Complying with Current FEMA Regulations Could Cost the City $5 Billion

October 20, 2014

Following Superstorm Sandy, FEMA (Federal Emergency Management Agency) updated its flood-zone maps for the first time since 1983, more than doubling the included buildings to 70,000. Therefore, many more property owners are facing the decision of whether to stormproof their homes or pay up for insurance premiums that would go up as much as 18%. But going with the former choice is not as easy as one may think.

FEMA guidelines don’t take into account the unique makeup of New York City with its rowhouses and high-rises, so to comply with the current regulations it would cost the city more than $5 billion, according to studies produces by Crain’s. Those who would be absorbing the costs include middle-class homeowners; NYCHA, which owns more than 25% of rental units in the flood zone ;and owners of large apartment towers, which account for 61% of the 5.5 million properties in FEMA’s National Flood Insurance Program. All of these entities must follow the same guidelines as the plan is laid out now, but the city and a group of nonprofits are asking the agency to make changes to the insurance program.

In addition to expanded flood zone maps, produced by the city as well as FEMA, Congress substantially raised insurance premiums to decrease the National Flood Insurance Program’s $24 billion debt. But lawmakers have delayed these steep increases, which many are using as the perfect time to advocate for changes to the national guidelines. Though they have been unsuccessful thus far, the Department of City Planning released a report, Retrofitting Buildings for Flood Risk, earlier this month that shows case studies for various retrofits under the current regulations.

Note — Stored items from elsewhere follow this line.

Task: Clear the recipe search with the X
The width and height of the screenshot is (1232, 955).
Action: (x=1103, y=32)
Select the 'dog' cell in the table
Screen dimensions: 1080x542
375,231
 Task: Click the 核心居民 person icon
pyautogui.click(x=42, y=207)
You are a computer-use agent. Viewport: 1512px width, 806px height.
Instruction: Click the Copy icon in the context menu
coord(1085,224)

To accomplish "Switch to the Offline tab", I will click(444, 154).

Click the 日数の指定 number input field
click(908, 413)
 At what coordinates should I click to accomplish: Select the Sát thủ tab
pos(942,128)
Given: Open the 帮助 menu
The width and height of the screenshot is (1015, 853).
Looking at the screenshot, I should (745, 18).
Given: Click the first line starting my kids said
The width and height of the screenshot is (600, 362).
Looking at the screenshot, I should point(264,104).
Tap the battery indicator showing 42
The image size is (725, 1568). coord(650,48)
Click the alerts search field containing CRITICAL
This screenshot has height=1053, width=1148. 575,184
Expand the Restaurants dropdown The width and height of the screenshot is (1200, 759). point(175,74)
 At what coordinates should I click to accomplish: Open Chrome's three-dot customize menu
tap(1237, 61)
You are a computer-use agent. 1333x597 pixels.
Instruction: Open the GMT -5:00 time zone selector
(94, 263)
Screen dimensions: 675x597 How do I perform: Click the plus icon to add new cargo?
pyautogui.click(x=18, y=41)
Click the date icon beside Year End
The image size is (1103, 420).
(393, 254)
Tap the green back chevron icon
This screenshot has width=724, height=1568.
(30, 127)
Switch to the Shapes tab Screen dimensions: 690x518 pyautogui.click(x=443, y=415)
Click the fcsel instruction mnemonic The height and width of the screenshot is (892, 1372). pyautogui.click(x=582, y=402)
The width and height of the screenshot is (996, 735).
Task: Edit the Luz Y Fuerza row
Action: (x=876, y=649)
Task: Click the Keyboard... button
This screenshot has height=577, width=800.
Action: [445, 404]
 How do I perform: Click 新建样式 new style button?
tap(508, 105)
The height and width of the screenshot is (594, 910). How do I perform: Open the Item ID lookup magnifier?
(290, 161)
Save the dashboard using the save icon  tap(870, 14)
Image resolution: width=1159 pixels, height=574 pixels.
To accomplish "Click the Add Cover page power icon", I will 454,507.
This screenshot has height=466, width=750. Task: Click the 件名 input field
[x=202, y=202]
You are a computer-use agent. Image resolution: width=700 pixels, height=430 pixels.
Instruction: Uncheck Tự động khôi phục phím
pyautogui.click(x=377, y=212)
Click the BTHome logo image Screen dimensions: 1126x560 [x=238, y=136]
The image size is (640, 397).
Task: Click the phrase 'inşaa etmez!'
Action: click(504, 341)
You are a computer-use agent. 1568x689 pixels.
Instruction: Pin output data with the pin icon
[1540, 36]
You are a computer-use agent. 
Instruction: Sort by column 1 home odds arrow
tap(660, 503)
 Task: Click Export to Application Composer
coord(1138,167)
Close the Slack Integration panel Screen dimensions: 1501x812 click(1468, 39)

Raised house, Superstorm SandyA house being raised in Midland Beach on Staten Island via NYC Department of City Planning

The biggest solution under FEMA is to raise the building’s lowest floor and mechanical systems. This means that about 87,000 ground-floor apartments would have to be eliminated. Not only are the required changes expensive (more than half of Sandy’s victims were low-income renters, many of them in rent-regulated units below flood elevations now considered unsafe, according to Crain’s), but they would dramatically alter the look, scale, and feel of many New York neighborhoods. And for certain building types, such as historic rowhouses and attached homes, raising the building is not option, so the lower floors would have to be completely vacated as living spaces. For those homes that can be raised, the process would run owners between $80,000 and $100,000, more than many of these homeowners earn in a year.

In the coming months, the Mayor’s office will be releasing the results of two studies that show how changes to the National Flood Insurance Program would impact costal neighborhoods’ affordability. Based on an order from Congress, FEMA has hired a consultant to look at partial mitigation, but it’s uncertain if any changes would come before the flood-insurance program renewal in 2017.